We headed south of the river. It was a gloomy March morning, the freezing air making it difficult to talk. The rising fog swept the bridges bare, obscuring the tilted moon. I’d never seen London so deserted. I wished it otherwise, for I feared calamity. So many months seeking; finally, we were making sense of this dense pattern. How I longed to believe Kate and her girls came to the trade willingly and thrived in it; how easy this job would be then, and the world brighter, and London equitable and just. But the world is not equitable, and our task looked darker by the hour.
The laundry cart rattled across Southwark Bridge, and we were obliged to hang back. The lamps south of the river were so poor, we could not be sure where it turned. Jeffcoat was steering the horses between the old vinegar works and Barclay & Perkins Brewery when I spotted the cart, veering into the riverside alleys.
We turned abruptly. The place must be near, else London Bridge would have been the easier route. A square, full of wind and dust; thin trees lashed against the railings, as we stopped, listening for the cartwheels’ telltale rattle. On, quietly on, past a dishevelled doorway, and quite unexpectedly I clutched at Jeffcoat’s arm.
I confessed it all in a breathless whisper: how I had run down the girl, right here in this spot. He understood at once. Any poor mother would bawl if their child was run over, holler for compensation; that was the spirit of the age. Why let me go? They must have things afoot they did not wish police to know of: the two girls, the room of grey-faced seamstresses. Within these buildin
gs lurked something ill.
Jeffcoat jumped down and ran ahead. I rounded the block circumspectly.
He intercepted me, breathless, and ushered me to a nook, behind the brewery, where we might station the carriage. “It’s there. This is it. These warehouses backing onto the river.”
We looked at each other in utter silence. What we had found looked like an old laundry or a forgotten clothier’s. But we both sensed it: this was the loose thread we had been searching for. We must bide our time. With the Enquiry adjourned, we could be patient. Pull at the thread too soon, too sudden, and the tapestry would unravel before we discerned the pattern.

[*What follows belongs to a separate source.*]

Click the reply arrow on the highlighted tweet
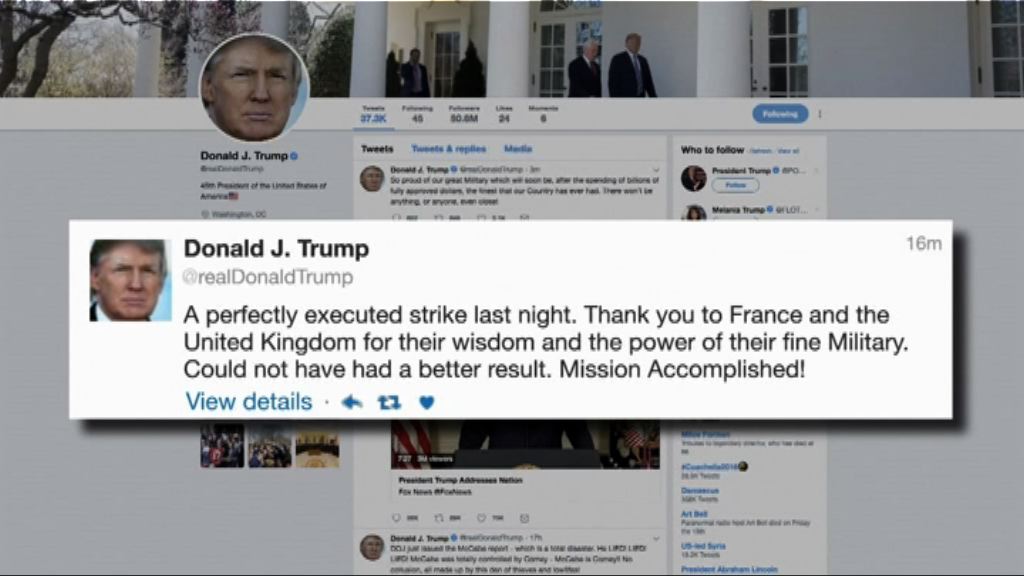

Many girls had hinted of a place, a kind of nursery where they were taken to be broken in. None could tell us where it was; none seemed to know exactly, for they were taken there drugged, in darkened carriages. A scheme so bold no one would credit it. Right here, in the heart of London, two steps from London Bridge and Borough market—could this be their academy of sin?
And Acton’s figures: the unmarried mothers and childbirths registered, those discrepancies must be explained somewhere.
We must not be spotted. Jeffcoat sketched out the entrances he had spotted on his circuit of the building. I would keep first watch, while he returned to the Yard for clothes and provisions.
An hour’s watch was revealing. I saw blankets and towels brought in, bedding, lamps, divans, an ottoman, and fine furnishings, pots, pans, privies, bedpans, headboards. This parade I watched with awed reverence, imagining an army of cooks, haberdashers and laundresses at work. And this turned out to be the side entrance.
We must take our time and get the whole picture. With day about to break, the streets were busier, and I feared I was conspicuous. Jeffcoat returned on foot, bringing disguises, namely hats, capes, glasses, whiskers, fishing rods, newspapers and toolboxes that would allow us to take up positions around the building without obvious loitering.